We want to build a timeline of which production configurations were enabled for the Content Translation extension and its machine translation component. The groundwork for this is well established by prior work in T331202: Configuration evolution over time and T331201: Extract cxserver configuration and export to CSV, all thanks to the kind contributions from Outreachy participants listed there. You're wonderful, and I'm honored to be writing one more microtask! I hope some of you find this as much fun as I do.
The next step is to integrate our two scripts, running the configuration scraper on every git commit of the cxserver source repository. We expect to iterate and refine the output in later work, so this first pass isn't expected to fit any definition of "correct" or complete. Having the two tools minimally integrated is the end point of the current task, and the starting point for more work.

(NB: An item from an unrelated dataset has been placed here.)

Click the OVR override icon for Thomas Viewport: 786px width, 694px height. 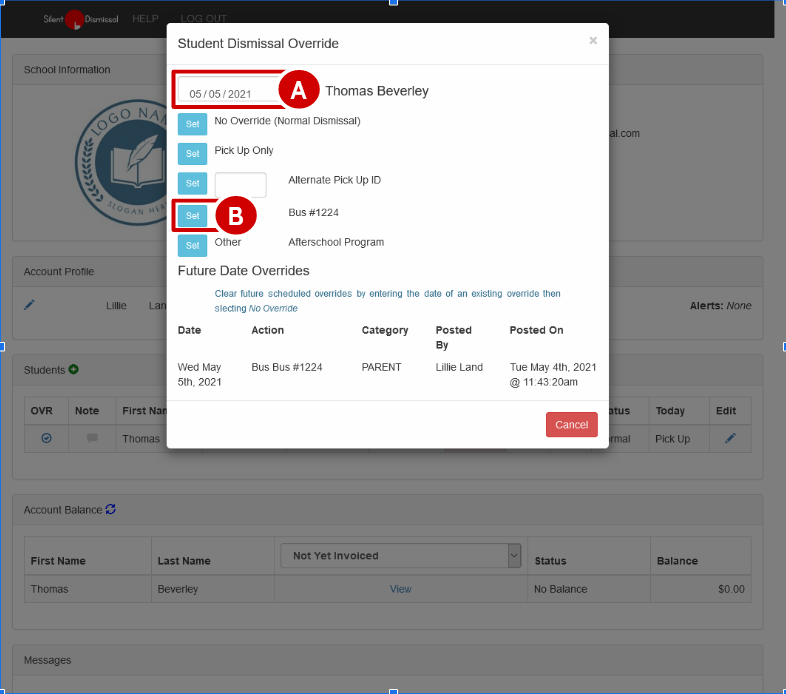(x=46, y=438)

Again, we can use any programming language and choose whatever project or repository structure seems best.
Must haves:
- Identify which source code you want to start with.
- Please review the many excellent repositories linked in the subtasks above and decide on which two to integrate. You can use other participants' contributions, or write your own from scratch as you wish.
- Fork the repositories you'll start with. (Unnecessary if using your own code.)
- Point the time machine at the cxserver repository.
- Adapt the two components so that the time machine calls the configuration scraper with each cxserver commit.
- Suggestion: Extract output responsibilities away from both components and implement in a new, third module. The scraper can return a data structure. Note that the writer module will need to know both the git timestamp and the config structure, but ideally shouldn't need any direct "knowledge" of git or of how to scrape config. The glue to run the whole integration and the writer can be in the same module.
- Be robust about config files that appear or disappear. This can be accomplished by switching from an allow-list to a block-list style when visiting the config tree, so we read every potentially relevant file matching "config/*.yaml".
- Output a single CSV or JSON file, where we will write configuration from all git commits.
- Write the parsed configuration for each git commit into this file.
- Include a column with the git commit timestamp
Nice to haves:
- Filter to only commits changing files under the "config/" directory. We could also filter for actual configuration changes but this is a much smaller optimization so can be ignored.
- Compare with another independently derived result, if the opportunity arises. This will strongly point to either correctness or problems which can be corrected. Output formats will probably differ, so you may want to coordinate with the other author and agree on some standard. Once files are aligned, "diff" should be sufficient.
Considerations:
- There will be several major changes to how configuration files are represented in the repository, for example the config directory only comes into existence in 2017 with commit 3474645b2. For now, only consider commits falling after that.
- Software licenses from forked code continue to apply. Check that the contribution uses an open license and if it doesn't, you can request the author add one. No other due diligence is necessary unless you choose to copy and paste source code from other repositories, in which case you need to preserve the license information by copying over the license file and including a one-line attribution in a comment.